The true story is just as demonstrative of the power of gold, however, and doesn't need a set of scales.

The lady was Cécile Dorel, who inherited lands in Tripoli upon the death of her father. Raymond III (1140-1187), Count of Tripoli, was her uncle. Raymond was approached by two men for Cécile's hand in marriage (and the coastal lands in Tripoli that she now possessed).

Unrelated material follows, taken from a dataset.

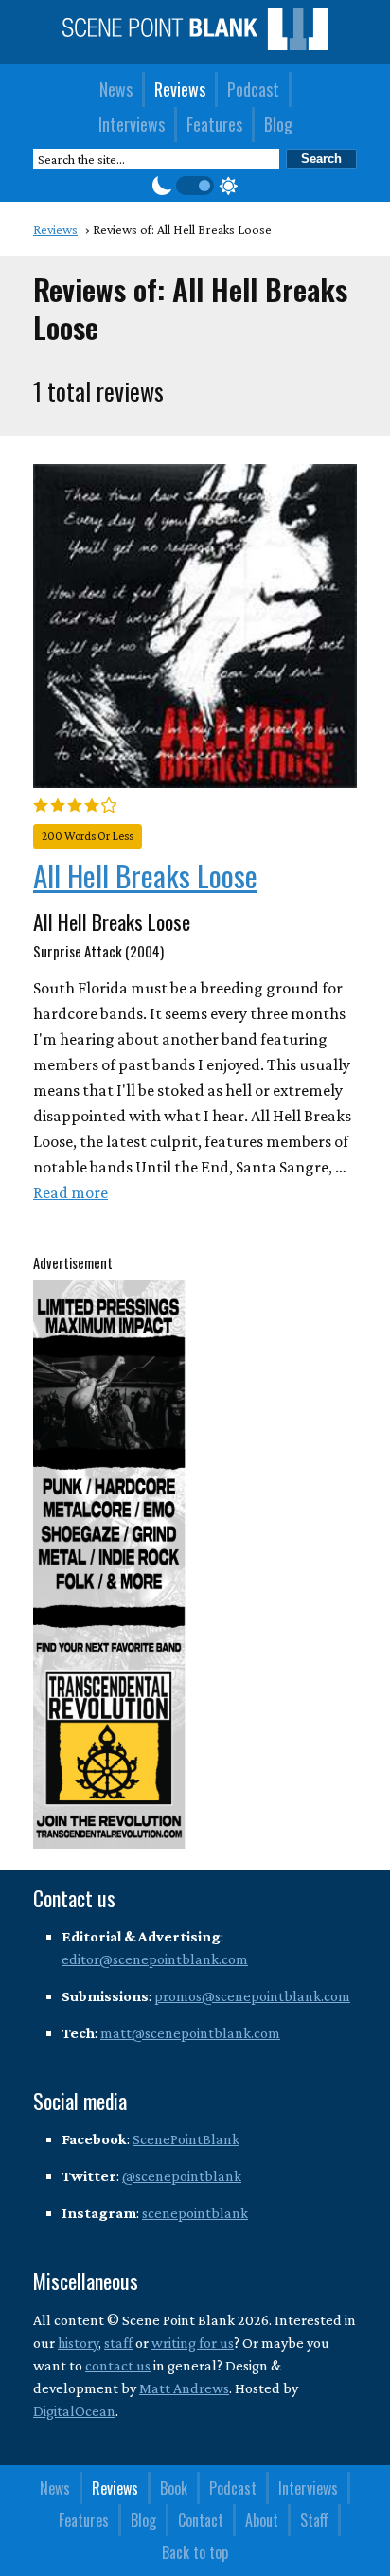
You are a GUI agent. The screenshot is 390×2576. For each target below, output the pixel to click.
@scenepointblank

One of the men was Gerard de Ridefort. His origin is uncertain, but by the time of this story he was in the service of Baldwin IV of Jerusalem and held the title Marshal of the kingdom, putting him in charge of all mercenaries and disbursement of spoils of war. This would have been a noble match between Gerard and Cécile, but Raymond III acted differently. He married Cécile to the nephew of a Pisan merchant. Why? The bride price was too handsome to ignore. The bride price was money or valuables offered to the family of the bride by the groom or his family in order to ensure the marriage (feel free to read "buy the woman"). The Pisan nephew, whose name was Plivano, offered 10,000 bezants for Cécile. Bezants varied in weight and value, so it is difficult now to determine exactly how much that bride price was worth in today's money. It was clearly, however, an amount not to be ignored—and not easily matched—and so Plivano had his bride.

Gerard took the loss poorly and fell ill. He swore off women, apparently, and became a Templar, going on to a great career in that order. That, however, is a another story.